The power grid of the future is going to be much more complicated than the power grid of the past, with a lot more rooftop solar systems, backup batteries, electric-vehicle chargers and smart electric appliances to manage. It’s going to be so complicated, in fact, that it might need computer chips capable of artificial intelligence to be embedded in the smart meters, grid sensors and other devices that utilities will use to keep it all running smoothly.

Last month, a consortium of utilities and Sunrun, the leading U.S. residential solar and battery installer, announced their support of one such effort. It includes two companies — grid technology vendor Utilidata and high-power chipset maker Nvidia — that have spent the past six months combining their expertise to bring this kind of computing capability to the edges of the power grid.
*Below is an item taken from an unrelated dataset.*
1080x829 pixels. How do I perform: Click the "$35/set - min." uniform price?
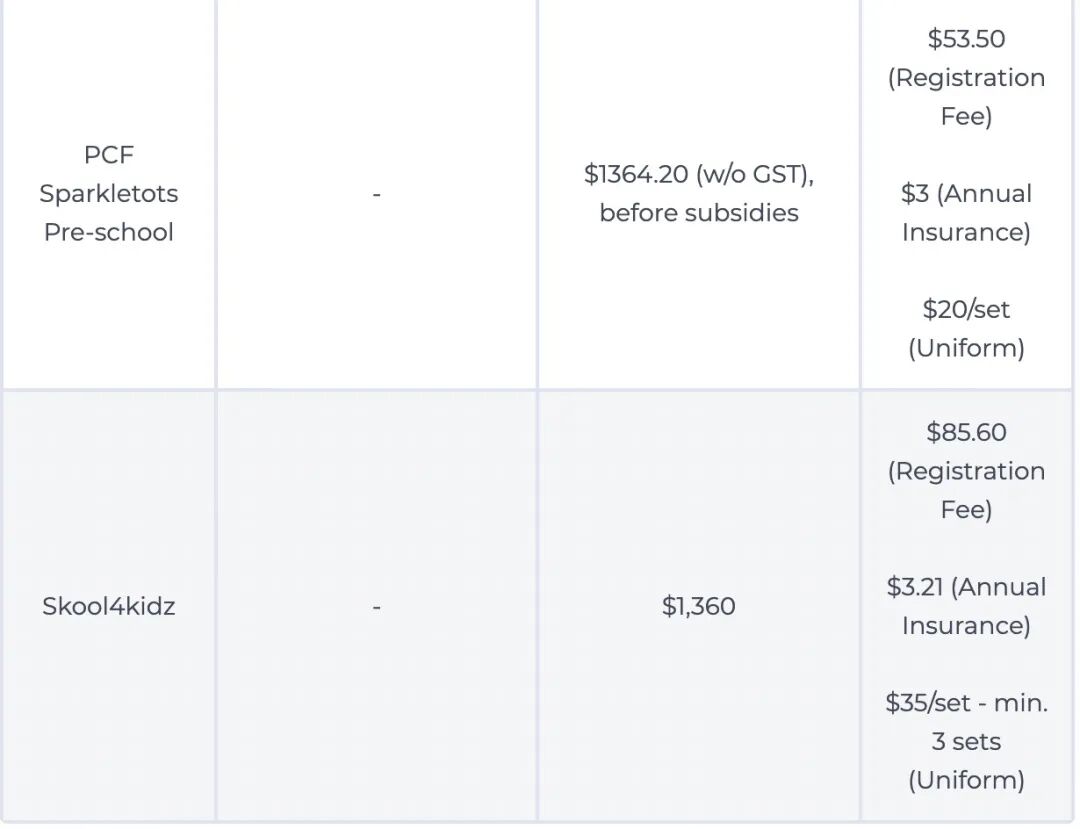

The work started with a Department of Energy grant-funded project launched in December to test the companies’ combined software-defined smart grid chip” as a means of bringing real-time intelligence and control to distributed energy resources such as solar inverters, batteries and electric-vehicle chargers. In March, the companies demonstrated their first iteration of the technology, a device that can plug into digital smart meters that have already been deployed, with rural New York utility Lake Placid Municipal Electric.

Over the coming year, the partners intend to expand tests at utilities including Holy Cross Energy, the Colorado electric cooperative that’s been working with DOE’s National Renewable Energy Laboratory to control batteries and EVs in a residential smart-grid project, as well as Pittsburgh, Pennsylvania–based Duquesne Light, which is using the devices to map out its low-voltage distribution grid network.

Today’s smart meters don’t have the computing power to make the split-second decisions needed to optimize the flow of power between rooftop solar arrays, batteries, EV chargers and other distributed energy resources (DERs) and the grid at large, Utilidata CEO Josh Brumberger said in an interview. They also lack the programmable flexibility to adapt to emerging tasks, such as carrying out increasingly sophisticated analysis of the changing characteristics of a grid that’s seeing DERs grow to account for a majority of the electricity flowing across them, he said.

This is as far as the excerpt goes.